Saturday, July 05, 2008

Ireland Day Seven -- Bunratty

Today, we kind of took it easy. Awaking in Doolin, we had intended to take the Ferry out to the Arran Islands. Our B&B is a short walk away from the Doolin Pier, but the weather forecast for the afternoon was not good, and we didn't want to fight seasickness, or worse, get stuck out there on the islands for the night. (That is a distinct possibility when the weather blows in.)

For those wishing to take this adventure sometime in the future, the ferry leaves Doolin Pier at 10, 11, 12 and 1 o'clock, returning at 2:15 and 4 o'clock. The cost is €50 for two people, and operation of the ferry depends on the weather. The best way to see the islands are on bike. You can hire bikes from Doolin town, near the Internet Cafe and Laundry.

So, instead of going to Arran, we drove east into the country to visit Bunratty. Bunratty is near Shannon airport. It is the Irish equivalent of Colonial Williamsburg. The park is home to Bunratty Castle, where they host medieval suppers and large festival banquets in full costume.

Surrounding the castle are educational exhibits of life in Ireland in days past. There are rich aristocratic homes like Bunratty Manor House, small farm homes, and simple servant homes. Real peat fires burn in all the homes, and costumed actors walk through the town telling stories and acting their parts.



Unfortunately, Bunratty is also home to many "olde tourist gift shoppes", and the boys had a vicious case of the "gimmes." After seven straight days of touring, we were ALL at the end of our ropes. Eddie and Luke both were upset that I wouldn't let them buy stuffed donkeys, so we had a bit of a meltdown after the gift shop. We decided to call it a day and go back to the B&B early. It has been a solid week of touring, and I think everybody was just plain tired.

But before we went to bed, we headed out to the Stone Cutter's Kitchen in Luogh North, Doolin.

Run by expatriate Americans, Karen Courtney and Myles Duffy, the restaurant features a full selection of Irish beef, pork, chicken, and seafood dishes. They also had an excellent children's menu, plus a variety of tasty looking specials.

For my appetizer, I had the seafood chowder, which had a wonderful array of squid, fish, crab, mussels, cockles, and, as the menu said, "and so on, and so on, and so on." It was as if they scooped a bucket of sea-life from Doolin pier, added cream and spices, and served it warm. Delicious!

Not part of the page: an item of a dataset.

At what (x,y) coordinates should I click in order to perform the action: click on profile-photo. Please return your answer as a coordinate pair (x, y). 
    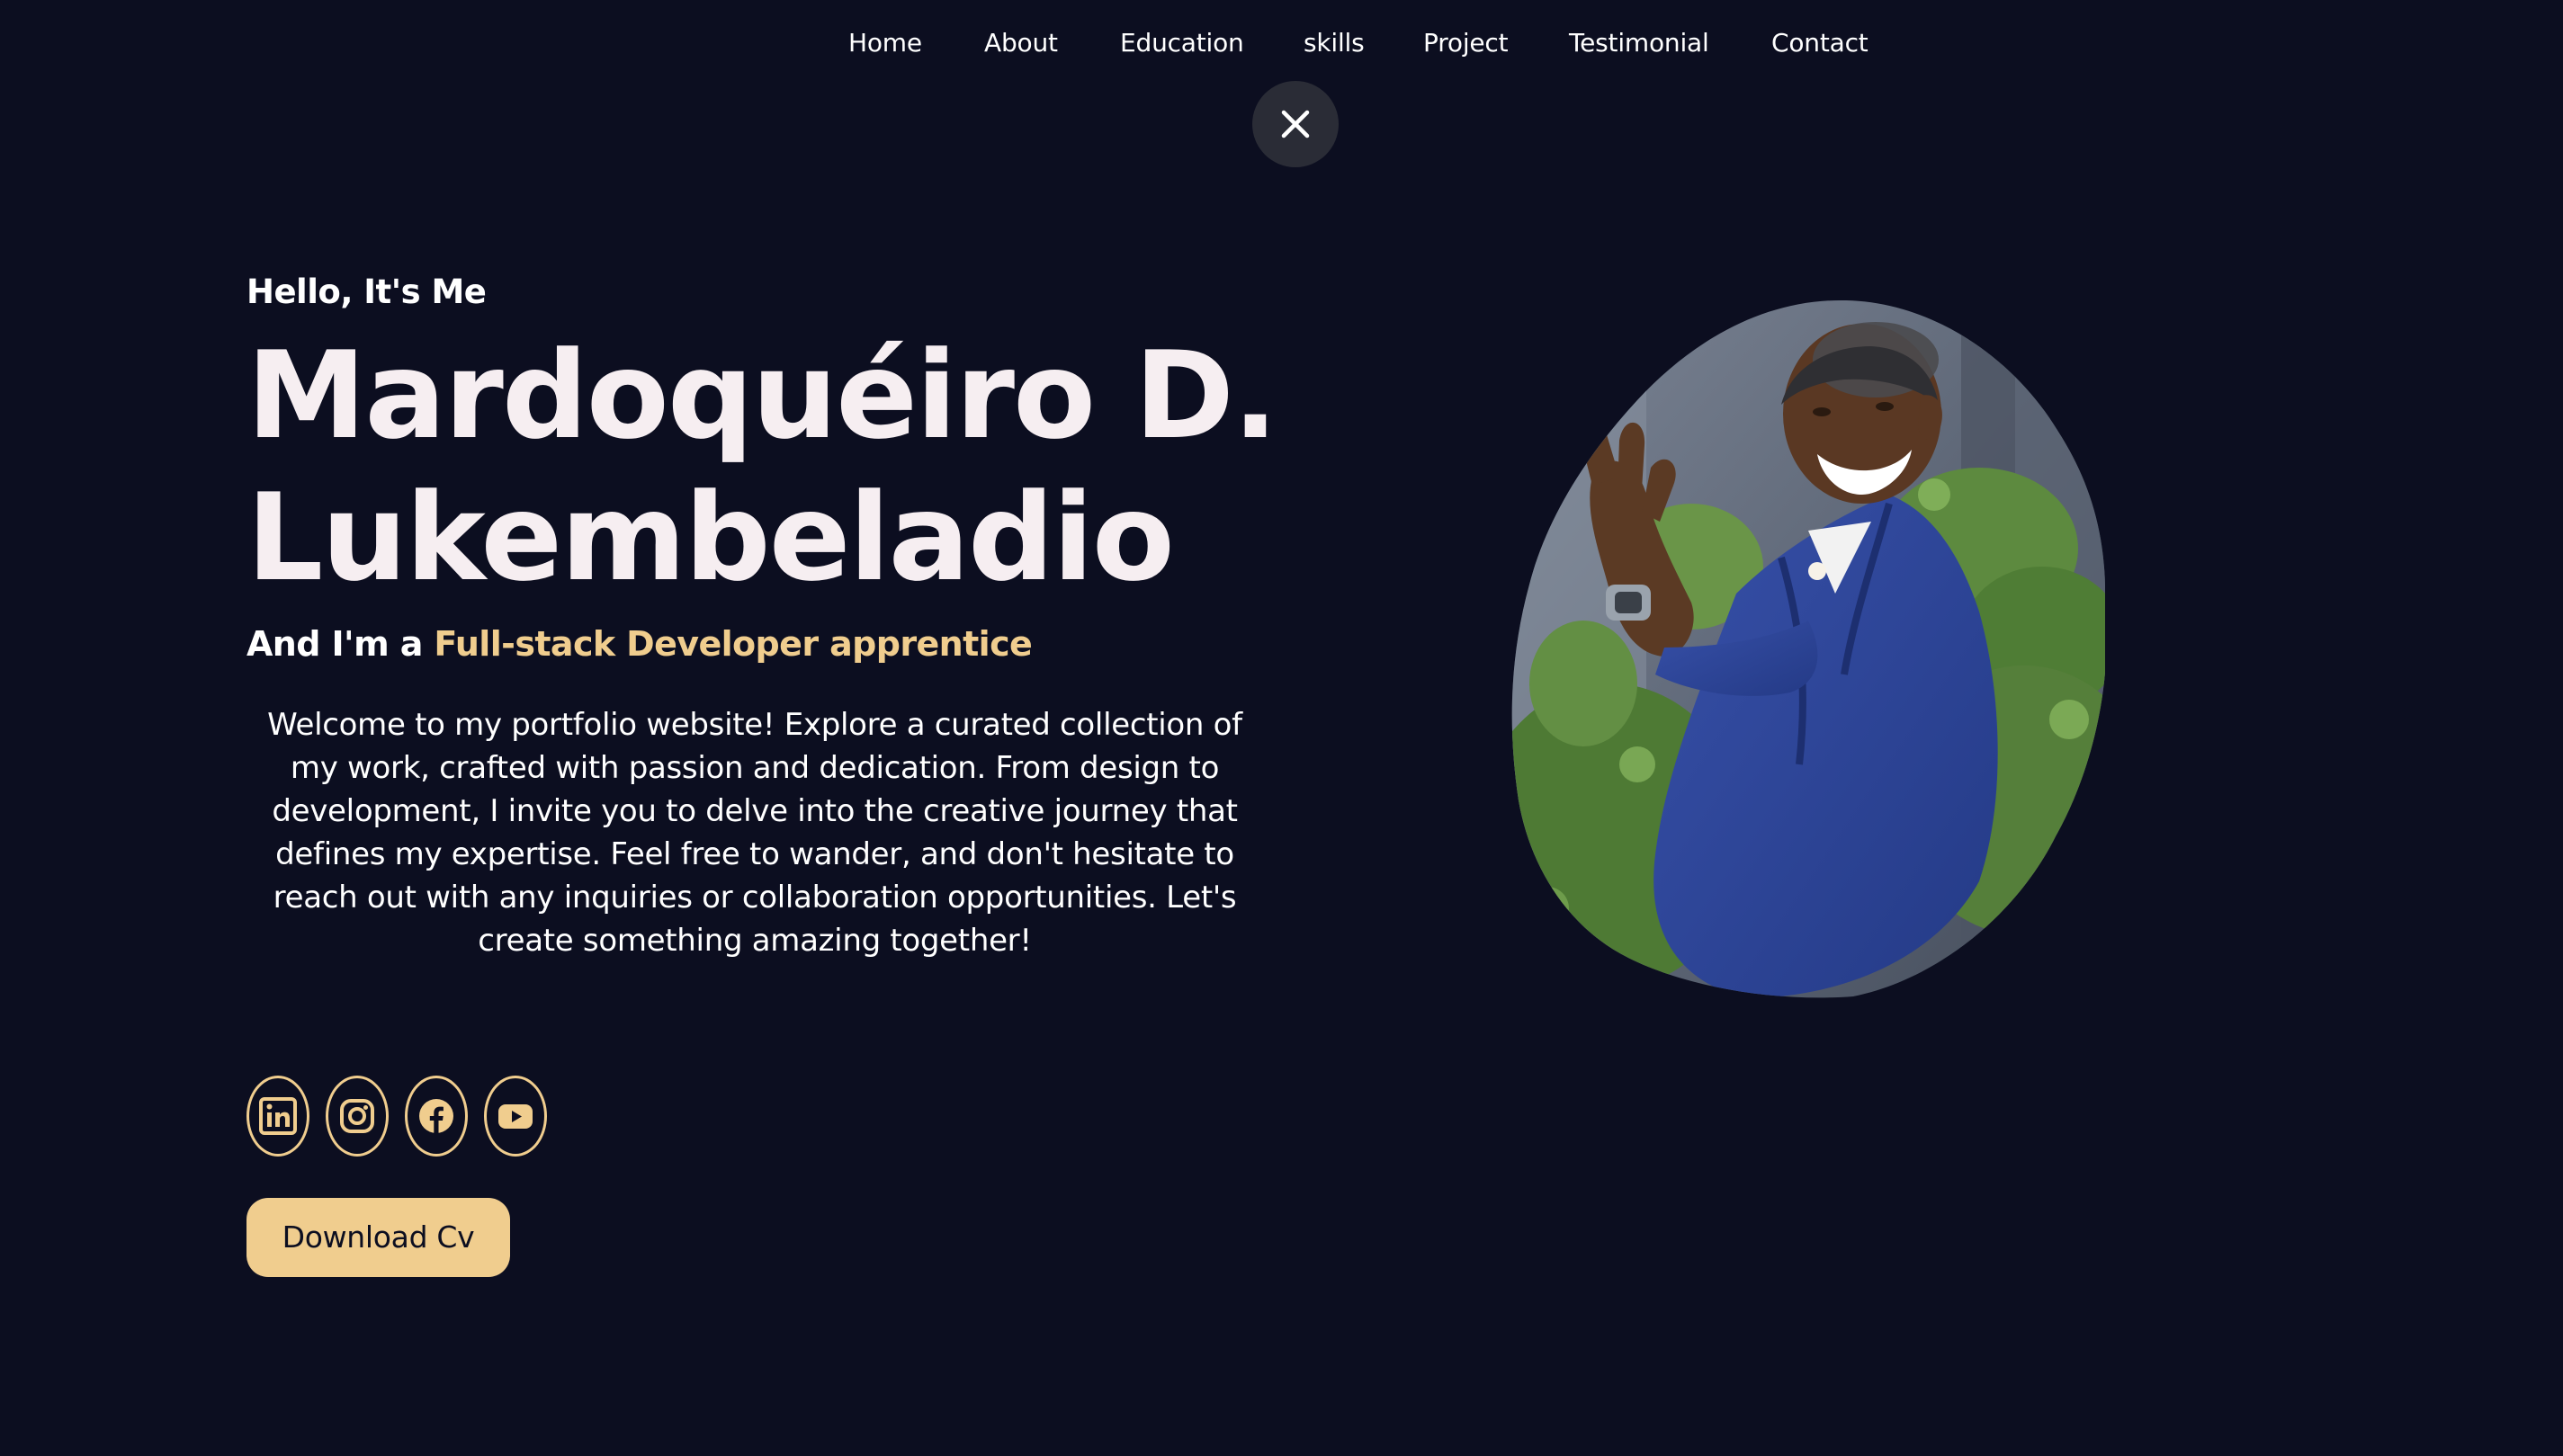
    Looking at the image, I should click on (1808, 648).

For the main course, I had the very excellent pork medallions with a whole-grain mustard sauce and new potatoes. Becky had a Guinness and Irish beef stew which would warm the coldest farmer after a drizzly day in the fields. Eddie had fish and chips, and Luke, a cheeseburger.

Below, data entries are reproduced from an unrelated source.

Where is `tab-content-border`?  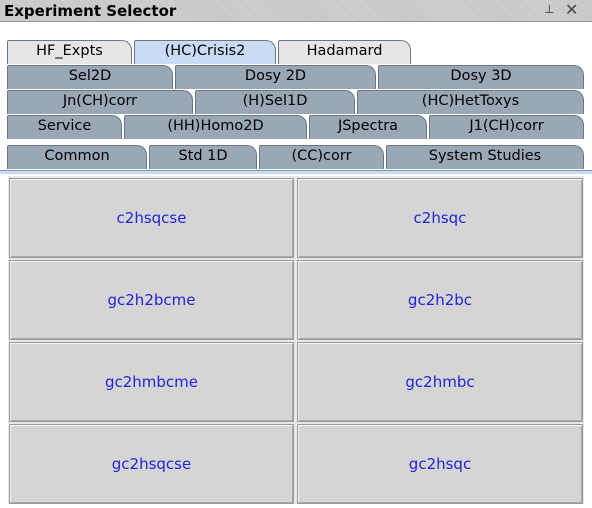 tab-content-border is located at coordinates (296, 172).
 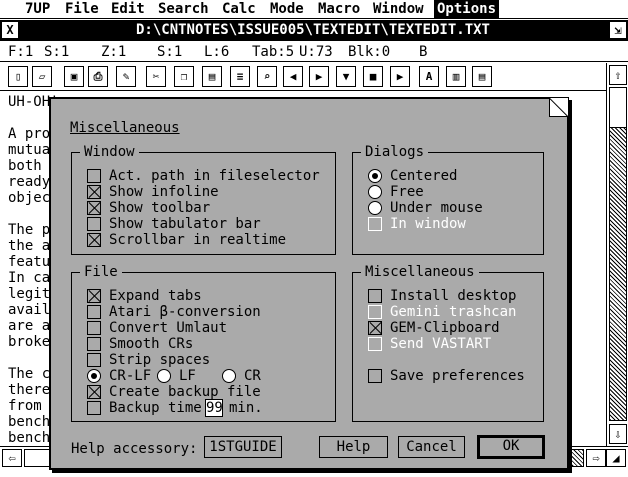 What do you see at coordinates (82, 9) in the screenshot?
I see `menu-file: File` at bounding box center [82, 9].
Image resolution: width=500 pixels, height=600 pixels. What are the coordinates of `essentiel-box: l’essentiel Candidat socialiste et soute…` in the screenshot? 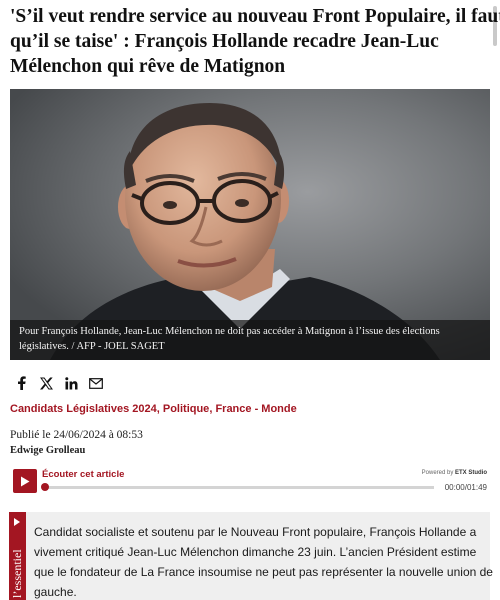 It's located at (251, 556).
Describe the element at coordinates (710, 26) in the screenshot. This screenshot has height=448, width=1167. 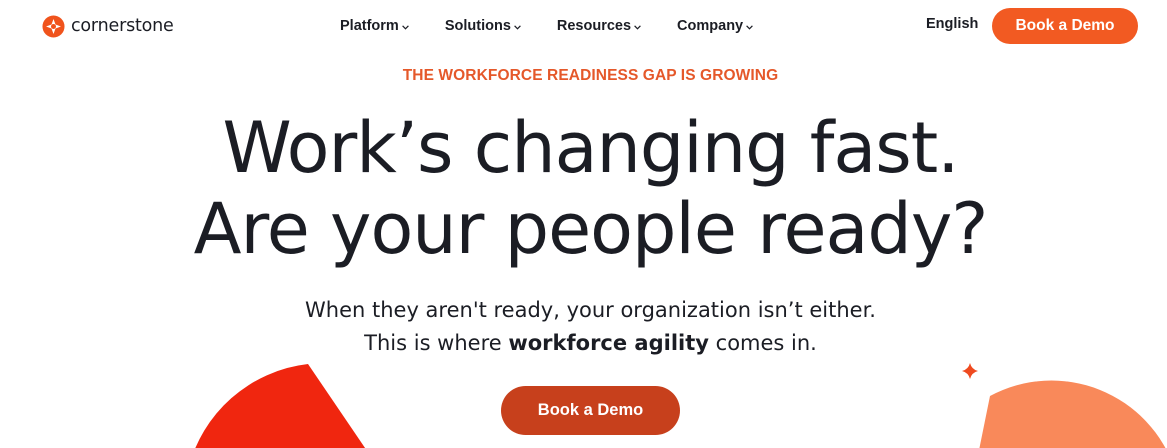
I see `nav-item-label: Company` at that location.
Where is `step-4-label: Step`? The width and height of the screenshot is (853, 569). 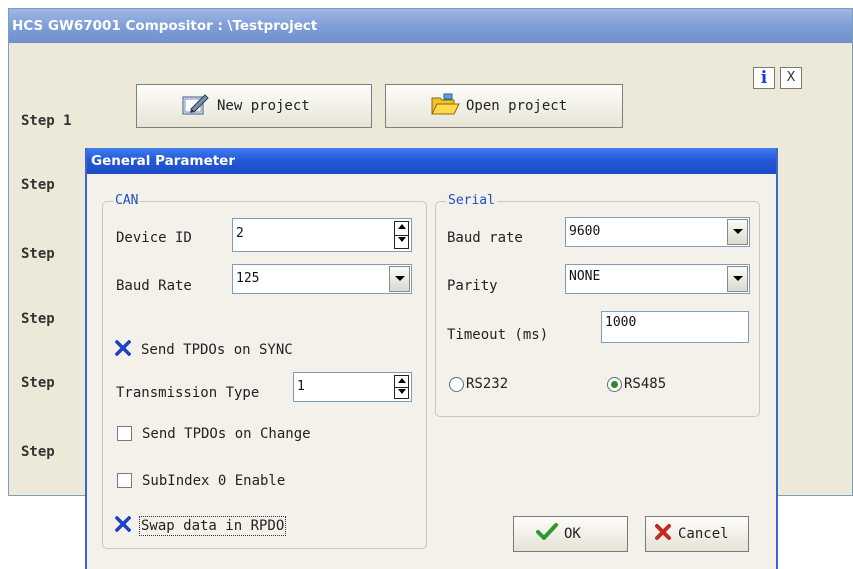
step-4-label: Step is located at coordinates (38, 319).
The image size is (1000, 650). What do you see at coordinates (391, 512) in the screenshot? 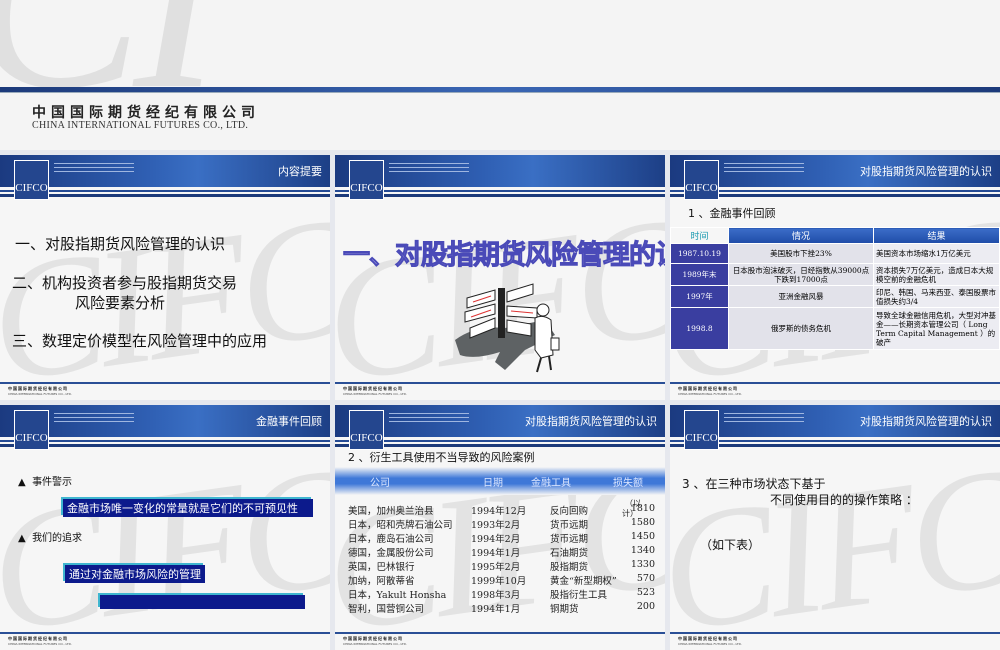
I see `cell-company: 美国，加州奥兰治县` at bounding box center [391, 512].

Dessert was pretty special too: homemade plum crumble with warm custard, a strawberry ice cream wafer sandwich, and a hot glass of vanilla custard. We ate well, and tonight, we will sleep very well.

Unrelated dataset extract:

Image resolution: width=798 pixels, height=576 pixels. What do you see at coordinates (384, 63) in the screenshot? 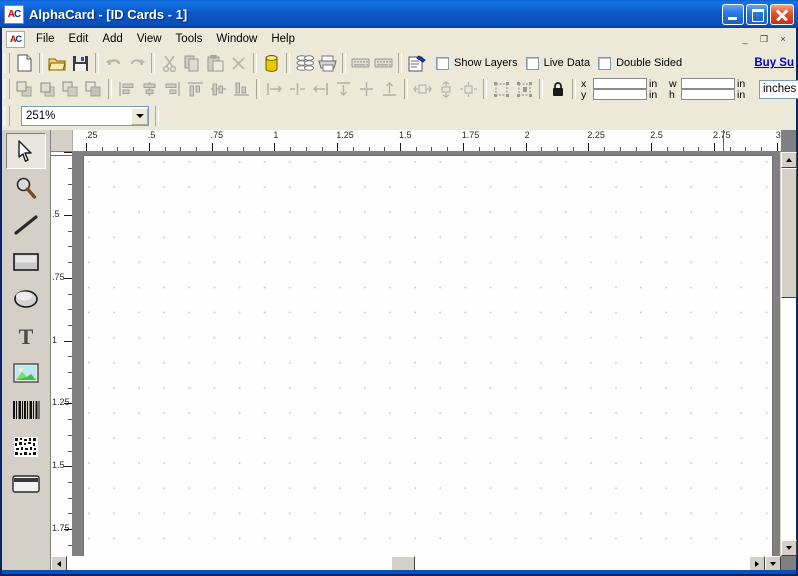
I see `encode-back-icon` at bounding box center [384, 63].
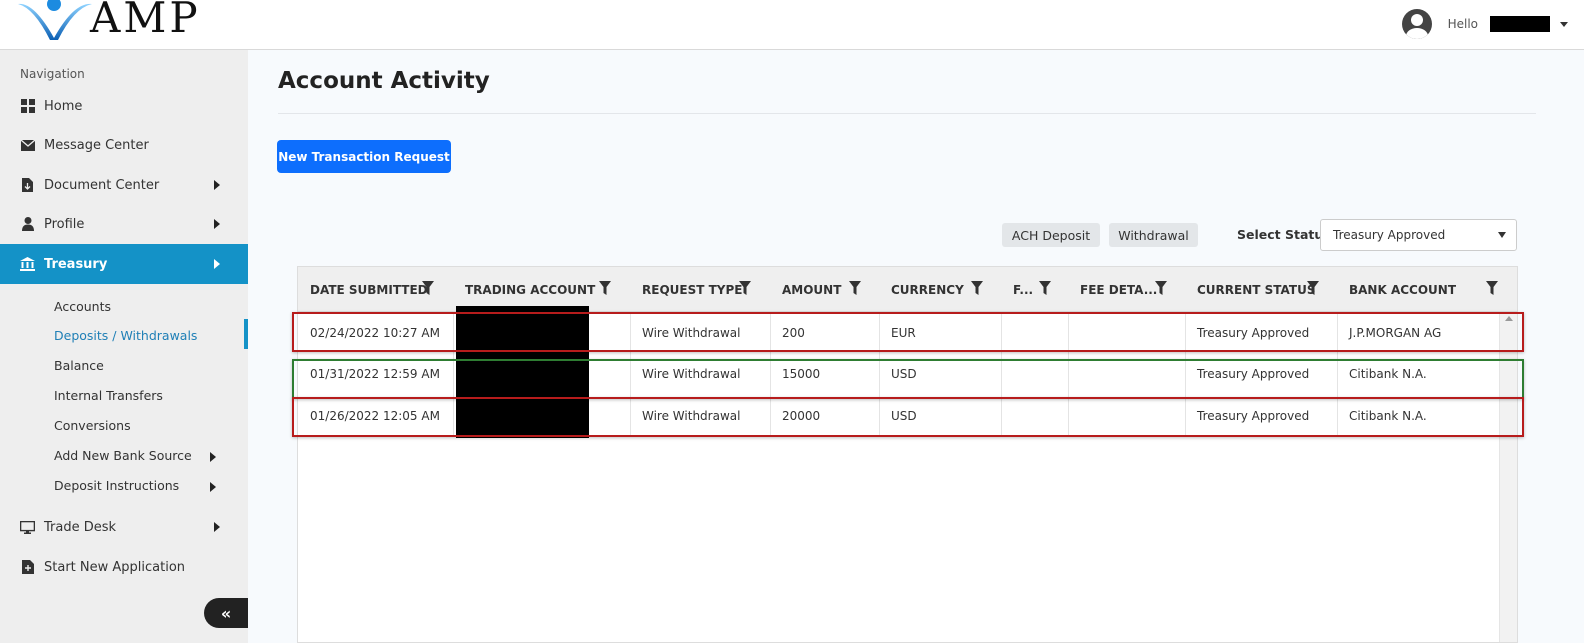  What do you see at coordinates (124, 224) in the screenshot?
I see `sidebar-item-profile: Profile` at bounding box center [124, 224].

Tomorrow, we will likely take the Killimer ferry down to Killarney, cutting 130 km off of our driving and saving a bit on petrol as well. (Petrol costs about $8 per gallon, and the ferry crossing is only €14. Believe me, it works out.)

Plus we'll still get that boat ride.

3 comments:

Mom said...

It sounds like you have visited a lot of really interesting places. I can't say that I would be thrilled with the weather. You seemed to have lucked out with nice B&B's too.

Mom said...

That castle looks like the one where we had a dinner of the medievel times using the same instruments that they did to eat!

Scott said...

As to the weather... our landlady said today, if you waited for it to stop raining in Ireland, you wouldn't see much of Ireland.